There are potential problems in attempting to serve Zapata a restraining order. First, there are law enforcement who claim a conflict of interest, so they won’t serve him the packet. Second, Zapata knows he’s being targeted to receive a restraining order, so he’ll be on high alert, and will most likely avoid public places, such as the Board of Supervisors meeting today. This fact produced a humorous development when Carlos made an 11th-hour pitch yesterday that there was no need for anyone to attend the meetings any longer.
I guess if Carlos can’t go and be the center of attention, he doesn’t want anyone to attend, either. And what a laugh that Zapata acts as if he cares about spectacles. The guy’s a walking, talking spectacle, and his August 2020 comments to the supervisors was the biggest spectacle of all; an event that further inflated his ego, and propelled him as a super star into the social-media stratosphere.
Consequences, Carlos, consequences. While the rest of us are inside the chambers, you’ll be peeking through the curtains of your ranchette, wondering when and where someone will serve you. A neighbor? Someone in retail? A former friend, now enlightened? And here’s a fun fact about the guns: You’d be guilty of a crime if you failed to relinquish all your guns. Plus, added bonus: It would be a felony if you bought more guns while you were a prohibited person.
Maybe the server will be Marv Ellis, one of Blaze’s friends who happily volunteered to hand deliver Zapata’s restraining order packet. Yesterday Ellis waited outside the Red White and Blueprint recording studio for more than two hours, waiting for Zapata to exit. One by one, out came everyone from the group, except Zapata. He must have slipped out the back, Jack.
In fact, one of the members of the group pointed to a white truck driving away, and said there Carlos goes now.
While Ellis waited, Cottonwood militia leader/barber Clendenen came outside and said that Ellis was harassing their business, and Clendenen threatened to call the police. Ellis replied that he had a right to be there. A short while later a police car did show up, but the response delighted Ellis.

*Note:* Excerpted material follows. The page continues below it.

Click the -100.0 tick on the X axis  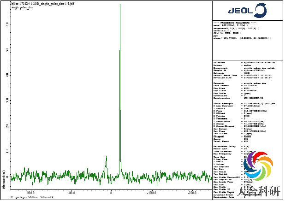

“The police came, were aware of the situation, and told me I had every right to be there as long as I wasn’t trying to be rude or a problem, Ellis said. “I informed the officer of my name, and let him know I gave them plenty of space and only spoke when spoken to. The policeman smiled and fist bumped me and told me to have a nice day.”
The officer never even left his vehicle, but drove away without incident. Smiles? Fist bumps? Maybe there’s hope after all that not all North State law enforcement are in Zapata’s back pocket.
Meanwhile, other North Stage comedians are picking up the torch in support of Blaze.
And a fund has been created to assist Blaze during his unemployment, and to help cover unexpected bills related to the assault. Blaze said he’s touched by the support, though it’s difficult to accept help. He said he’s had some job leads at other restaurants, but he’s worried that his private life as a comedian will put any new employers in a compromising situation.
Last night Blaze created one more video that explained how he felt about the week’s events, and his plans to attend the Shasta County Board of Supervisors meeting today.
In the end, let’s hope that humor and intellect will win the day, and maybe Zapata and friends will finally get the message that bullies never prosper. Perhaps then they’ll gather their ponies and ride off into the sunset. Never to return. The best blueprint ever.